Demise of Merck's weekly DPP-4 may reflect tough diabetes market

Once upon a time, Merck was looking to candidate omarigliptin—a once-weekly DPP-4 diabetes med—to build up declining sales of its Januvia/Janumet franchise.

But no more. Late last week, the pharma giant quietly announced that it had dropped the Phase III prospect it once regarded as a key cog in its diabetes plans.

So why the change of heart? A new report from healthcare analytics firm Advera Health Analytics found that the weekly therapy came along with more serious side effects than Januvia in two studies. Omarigliptin turned up higher rates of prostate cancer and cardiovascular and hepatobiliary issues, or problems with the liver, pancreas or digestive system, it found. And that kind of profile could have made the drug a hard sell.

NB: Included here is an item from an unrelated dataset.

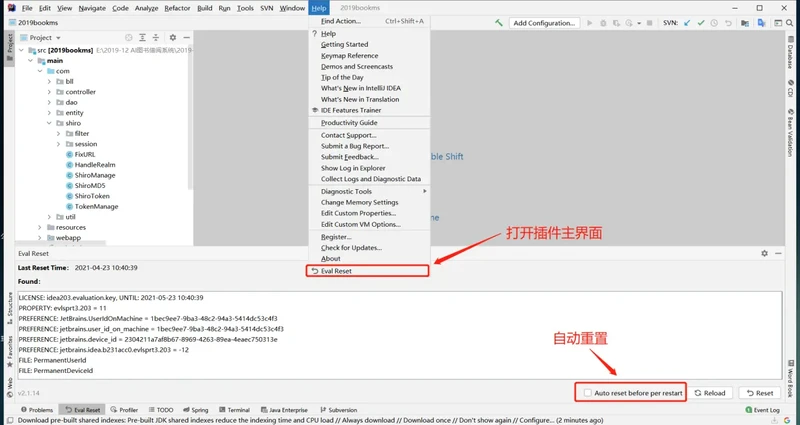This screenshot has height=425, width=800.
Task: Choose Check for Updates menu item
Action: tap(350, 247)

Merck says the decision didn’t result from any safety or efficacy concerns. Instead, it may have taken a look at the diabetes landscape and seen a difficult future for the DPP-4 contender.

Such a conclusion would come as no surprise, considering recent developments in the diabetes world. Last year, SGLT2 med Jardiance from Eli Lilly and Boehringer Ingelheim made headlines when it became the first diabetes med to cut down on the combined risk of heart attack, stroke and cardiovascular-related death. Last month, GLP-1 product Victoza from Novo Nordisk accomplished the same feat. And those outcomes leave DPP-4s—which have shown that they don’t increase the risk of serious cardiovascular events, but don’t reduce it, either—out in the cold.

And omarigliptin’s once-weekly advantage may not have done enough to change that, considering the long-acting GLP-1 options out there. Eli Lilly is already marketing once-weekly Trulicity, and Novo is in Phase III with its own long-lasting GLP-1, semaglutide.

But that’s not to say Merck will be left in the dust. With omarigliptin off its hands, the company plans to double down on its pipeline efforts, which include ertugliflozin--an SGLT2 prospect of its own.